Kaltim bukan hanya tempat di mana kami, orang Banjar, tumbuh dan berkembang. Kaltim kini menjadi provinsi yang sedang mempersiapkan diri menjadi rumah bagi ibukota negara baru. Dengan pembangunan IKN di Penajam Paser Utara dan Kutai Kartanegara, wajah Kaltim akan berubah secara signifikan, bukan hanya secara fisik, tetapi juga dari segi sosial dan budaya. Saya rasa, dalam menghadapi perubahan sebesar ini, kita tidak bisa lagi berpikir sempit bahwa pemimpin Kaltim harus berasal dari suku Banjar atau Kutai saja.
Sebagai provinsi yang akan segera menjadi pusat pemerintahan baru Indonesia, Kaltim adalah rumah bagi berbagai macam suku dan etnis. Menurut data, lebih dari 50% penduduk Kaltim berasal dari suku Jawa dan Bugis. Itu artinya, Kaltim sudah lama menjadi provinsi yang multi-etnis, di mana berbagai budaya hidup berdampingan dengan damai dan saling menghormati.
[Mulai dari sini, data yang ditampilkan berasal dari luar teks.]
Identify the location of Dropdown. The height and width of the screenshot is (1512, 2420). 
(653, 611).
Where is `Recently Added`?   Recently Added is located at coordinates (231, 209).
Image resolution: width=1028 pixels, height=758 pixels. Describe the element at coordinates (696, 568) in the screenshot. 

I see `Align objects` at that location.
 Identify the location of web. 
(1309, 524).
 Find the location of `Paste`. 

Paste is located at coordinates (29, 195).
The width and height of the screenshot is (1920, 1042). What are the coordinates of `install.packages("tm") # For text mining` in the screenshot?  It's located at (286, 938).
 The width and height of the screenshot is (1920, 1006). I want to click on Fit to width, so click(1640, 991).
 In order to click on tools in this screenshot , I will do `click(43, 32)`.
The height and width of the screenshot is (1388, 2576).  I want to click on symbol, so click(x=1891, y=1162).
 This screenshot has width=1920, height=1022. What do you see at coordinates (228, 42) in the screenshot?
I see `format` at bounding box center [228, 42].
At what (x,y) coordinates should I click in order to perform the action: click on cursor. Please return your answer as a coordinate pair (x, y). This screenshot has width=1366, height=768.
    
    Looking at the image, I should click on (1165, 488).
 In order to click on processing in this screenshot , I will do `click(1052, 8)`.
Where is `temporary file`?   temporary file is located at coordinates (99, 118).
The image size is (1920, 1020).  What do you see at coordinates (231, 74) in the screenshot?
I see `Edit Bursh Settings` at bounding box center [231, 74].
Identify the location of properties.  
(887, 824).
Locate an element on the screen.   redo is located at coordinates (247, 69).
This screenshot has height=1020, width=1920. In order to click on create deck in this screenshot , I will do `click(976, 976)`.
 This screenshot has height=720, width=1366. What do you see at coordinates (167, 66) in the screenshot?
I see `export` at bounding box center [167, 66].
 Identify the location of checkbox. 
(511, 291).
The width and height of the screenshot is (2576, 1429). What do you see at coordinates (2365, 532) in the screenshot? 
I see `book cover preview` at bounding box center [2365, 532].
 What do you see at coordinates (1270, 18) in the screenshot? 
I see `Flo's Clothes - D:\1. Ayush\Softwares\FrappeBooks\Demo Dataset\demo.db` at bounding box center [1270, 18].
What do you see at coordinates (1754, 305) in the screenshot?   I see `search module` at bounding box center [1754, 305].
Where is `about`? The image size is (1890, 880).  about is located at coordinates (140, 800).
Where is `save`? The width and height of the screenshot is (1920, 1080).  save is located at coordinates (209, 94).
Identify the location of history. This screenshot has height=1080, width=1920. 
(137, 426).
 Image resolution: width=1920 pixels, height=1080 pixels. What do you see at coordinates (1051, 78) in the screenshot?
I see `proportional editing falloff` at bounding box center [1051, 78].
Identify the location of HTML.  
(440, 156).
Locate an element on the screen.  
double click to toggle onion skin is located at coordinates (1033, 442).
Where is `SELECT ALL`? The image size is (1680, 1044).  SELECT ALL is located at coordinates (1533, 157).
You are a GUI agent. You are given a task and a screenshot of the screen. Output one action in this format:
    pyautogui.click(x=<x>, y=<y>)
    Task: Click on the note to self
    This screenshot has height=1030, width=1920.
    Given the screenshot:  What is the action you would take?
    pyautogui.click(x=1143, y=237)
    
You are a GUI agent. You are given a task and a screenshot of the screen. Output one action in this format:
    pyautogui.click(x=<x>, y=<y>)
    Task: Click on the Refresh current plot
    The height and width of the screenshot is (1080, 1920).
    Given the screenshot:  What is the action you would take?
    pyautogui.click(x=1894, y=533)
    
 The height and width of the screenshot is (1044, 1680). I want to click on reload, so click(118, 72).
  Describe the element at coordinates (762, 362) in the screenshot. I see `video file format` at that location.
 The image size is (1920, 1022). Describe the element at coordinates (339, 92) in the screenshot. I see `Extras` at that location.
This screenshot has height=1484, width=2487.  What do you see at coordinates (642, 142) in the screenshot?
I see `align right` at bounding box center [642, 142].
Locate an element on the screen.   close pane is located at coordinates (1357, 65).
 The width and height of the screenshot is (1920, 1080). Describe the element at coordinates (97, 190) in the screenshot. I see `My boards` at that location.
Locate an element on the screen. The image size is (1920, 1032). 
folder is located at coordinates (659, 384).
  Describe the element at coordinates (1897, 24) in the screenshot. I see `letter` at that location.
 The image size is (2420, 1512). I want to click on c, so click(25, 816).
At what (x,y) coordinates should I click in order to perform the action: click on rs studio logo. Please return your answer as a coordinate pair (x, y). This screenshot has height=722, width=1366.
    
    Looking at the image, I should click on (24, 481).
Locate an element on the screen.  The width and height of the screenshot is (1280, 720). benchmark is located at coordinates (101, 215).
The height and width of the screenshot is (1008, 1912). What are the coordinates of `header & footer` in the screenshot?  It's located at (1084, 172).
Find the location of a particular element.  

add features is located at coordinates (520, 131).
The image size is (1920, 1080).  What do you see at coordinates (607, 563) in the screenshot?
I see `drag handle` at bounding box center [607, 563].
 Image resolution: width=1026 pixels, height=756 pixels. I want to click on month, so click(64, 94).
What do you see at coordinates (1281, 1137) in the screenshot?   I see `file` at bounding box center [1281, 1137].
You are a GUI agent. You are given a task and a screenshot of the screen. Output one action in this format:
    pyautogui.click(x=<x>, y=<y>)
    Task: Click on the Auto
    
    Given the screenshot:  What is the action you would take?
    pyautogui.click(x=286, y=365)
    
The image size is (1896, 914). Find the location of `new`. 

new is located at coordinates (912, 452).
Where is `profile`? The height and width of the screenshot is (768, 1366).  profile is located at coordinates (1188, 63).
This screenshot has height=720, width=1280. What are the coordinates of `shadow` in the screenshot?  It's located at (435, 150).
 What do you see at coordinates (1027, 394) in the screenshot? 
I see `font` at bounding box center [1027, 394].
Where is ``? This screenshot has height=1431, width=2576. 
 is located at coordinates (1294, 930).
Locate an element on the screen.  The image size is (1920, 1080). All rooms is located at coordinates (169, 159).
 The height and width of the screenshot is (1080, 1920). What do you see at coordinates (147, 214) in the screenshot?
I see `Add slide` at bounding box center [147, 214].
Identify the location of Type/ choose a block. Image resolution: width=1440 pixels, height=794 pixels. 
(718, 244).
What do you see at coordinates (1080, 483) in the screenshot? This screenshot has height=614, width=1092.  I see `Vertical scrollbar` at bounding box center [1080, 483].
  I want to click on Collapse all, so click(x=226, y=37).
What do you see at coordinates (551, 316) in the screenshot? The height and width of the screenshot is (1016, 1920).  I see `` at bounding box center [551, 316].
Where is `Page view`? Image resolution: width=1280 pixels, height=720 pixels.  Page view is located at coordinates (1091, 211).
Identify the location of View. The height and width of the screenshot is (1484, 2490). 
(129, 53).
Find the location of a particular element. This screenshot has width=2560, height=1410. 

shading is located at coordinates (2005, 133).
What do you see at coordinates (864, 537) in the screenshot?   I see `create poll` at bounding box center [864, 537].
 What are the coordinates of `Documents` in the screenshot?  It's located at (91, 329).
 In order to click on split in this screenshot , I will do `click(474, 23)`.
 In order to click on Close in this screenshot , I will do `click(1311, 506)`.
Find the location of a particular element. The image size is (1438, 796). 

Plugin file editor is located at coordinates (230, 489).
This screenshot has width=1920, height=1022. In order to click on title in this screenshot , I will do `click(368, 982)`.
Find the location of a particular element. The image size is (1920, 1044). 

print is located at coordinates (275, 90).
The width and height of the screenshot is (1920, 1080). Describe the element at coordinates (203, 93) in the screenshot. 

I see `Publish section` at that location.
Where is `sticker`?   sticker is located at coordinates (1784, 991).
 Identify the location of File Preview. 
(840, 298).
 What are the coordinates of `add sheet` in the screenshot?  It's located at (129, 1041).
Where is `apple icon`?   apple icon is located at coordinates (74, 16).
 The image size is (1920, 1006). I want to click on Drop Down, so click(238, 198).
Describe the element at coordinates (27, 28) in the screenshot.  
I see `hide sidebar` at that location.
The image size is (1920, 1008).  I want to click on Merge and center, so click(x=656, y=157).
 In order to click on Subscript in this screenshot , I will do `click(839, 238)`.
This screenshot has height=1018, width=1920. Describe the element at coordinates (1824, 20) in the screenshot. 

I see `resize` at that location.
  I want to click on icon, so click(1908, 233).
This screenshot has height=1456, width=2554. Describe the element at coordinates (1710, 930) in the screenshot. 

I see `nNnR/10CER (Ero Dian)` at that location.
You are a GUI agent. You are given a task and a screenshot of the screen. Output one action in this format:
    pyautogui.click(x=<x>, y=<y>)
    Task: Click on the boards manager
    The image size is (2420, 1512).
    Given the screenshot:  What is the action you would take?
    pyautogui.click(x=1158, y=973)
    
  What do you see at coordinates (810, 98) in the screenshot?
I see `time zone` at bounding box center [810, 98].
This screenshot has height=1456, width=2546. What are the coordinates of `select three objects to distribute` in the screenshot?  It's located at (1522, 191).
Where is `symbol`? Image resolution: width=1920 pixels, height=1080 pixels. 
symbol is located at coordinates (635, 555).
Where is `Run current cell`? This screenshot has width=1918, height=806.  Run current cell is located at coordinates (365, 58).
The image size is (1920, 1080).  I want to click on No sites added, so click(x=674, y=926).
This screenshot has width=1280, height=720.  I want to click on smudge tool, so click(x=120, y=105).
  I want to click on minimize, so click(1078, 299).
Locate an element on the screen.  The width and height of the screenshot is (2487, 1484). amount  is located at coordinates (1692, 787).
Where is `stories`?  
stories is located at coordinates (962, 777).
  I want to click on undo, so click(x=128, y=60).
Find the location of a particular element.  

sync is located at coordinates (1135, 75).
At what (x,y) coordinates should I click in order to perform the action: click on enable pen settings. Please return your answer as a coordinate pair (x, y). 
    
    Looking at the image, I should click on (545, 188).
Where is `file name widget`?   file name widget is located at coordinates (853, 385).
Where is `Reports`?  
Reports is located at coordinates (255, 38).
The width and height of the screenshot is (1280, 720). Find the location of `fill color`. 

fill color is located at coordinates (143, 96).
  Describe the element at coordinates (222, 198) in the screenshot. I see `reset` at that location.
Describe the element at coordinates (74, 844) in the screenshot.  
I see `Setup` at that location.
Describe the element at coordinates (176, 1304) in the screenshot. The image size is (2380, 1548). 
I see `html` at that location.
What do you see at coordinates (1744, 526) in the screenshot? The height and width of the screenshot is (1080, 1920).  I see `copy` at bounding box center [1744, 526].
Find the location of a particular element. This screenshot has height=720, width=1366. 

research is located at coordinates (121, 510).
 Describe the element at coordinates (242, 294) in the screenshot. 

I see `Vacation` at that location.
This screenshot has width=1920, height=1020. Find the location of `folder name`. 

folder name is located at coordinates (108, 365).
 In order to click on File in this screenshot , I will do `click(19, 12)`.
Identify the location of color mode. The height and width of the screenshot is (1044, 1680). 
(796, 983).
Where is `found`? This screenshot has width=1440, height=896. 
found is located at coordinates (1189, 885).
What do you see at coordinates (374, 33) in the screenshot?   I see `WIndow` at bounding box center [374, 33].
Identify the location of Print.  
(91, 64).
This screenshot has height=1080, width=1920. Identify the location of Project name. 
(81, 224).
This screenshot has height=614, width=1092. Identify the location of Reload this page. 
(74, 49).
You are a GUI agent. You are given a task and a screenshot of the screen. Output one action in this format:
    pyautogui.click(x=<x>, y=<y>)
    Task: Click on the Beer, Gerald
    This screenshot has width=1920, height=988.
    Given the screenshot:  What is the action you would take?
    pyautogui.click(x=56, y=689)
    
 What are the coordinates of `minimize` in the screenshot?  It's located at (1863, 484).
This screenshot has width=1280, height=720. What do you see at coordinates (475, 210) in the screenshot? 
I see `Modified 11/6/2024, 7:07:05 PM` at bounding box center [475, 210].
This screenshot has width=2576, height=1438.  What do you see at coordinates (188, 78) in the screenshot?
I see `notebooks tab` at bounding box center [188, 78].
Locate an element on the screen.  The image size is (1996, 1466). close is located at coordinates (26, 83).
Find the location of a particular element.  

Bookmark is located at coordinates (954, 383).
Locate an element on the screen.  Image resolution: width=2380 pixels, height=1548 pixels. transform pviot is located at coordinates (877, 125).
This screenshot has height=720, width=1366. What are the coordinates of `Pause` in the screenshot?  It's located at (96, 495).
Saya paham, ada kekhawatiran dari sebagian orang Banjar dan Kutai bahwa posisi pemimpin harus tetap berada di tangan orang asli daerah. Namun, kita juga harus jujur bahwa saat ini, Kaltim adalah rumah bagi semua orang yang tinggal di sini, baik orang Banjar, Kutai, Jawa, Bugis, maupun suku-suku lainnya. Apalagi dengan kehadiran IKN, penduduk Kaltim akan semakin beragam, dengan datangnya para pendatang dari berbagai penjuru Indonesia yang akan ikut membangun dan menetap di sini, bahkan akan datang orang dari berbagai negara di dunia.
Dalam konteks ini, sangat penting bagi kita warga Kaltim untuk mulai memikirkan kepemimpinan di Kaltim dari perspektif yang lebih luas. Memilih pemimpin hanya berdasarkan suku atau etnis bukan lagi cara yang relevan di era modern ini. Yang kita butuhkan sekarang adalah pemimpin yang mampu menghadapi tantangan global, dan mampu membawa Kaltim ke level yang lebih tinggi, dan merangkul seluruh masyarakat, tanpa memandang latar belakang suku, etnis, agama dan golongan.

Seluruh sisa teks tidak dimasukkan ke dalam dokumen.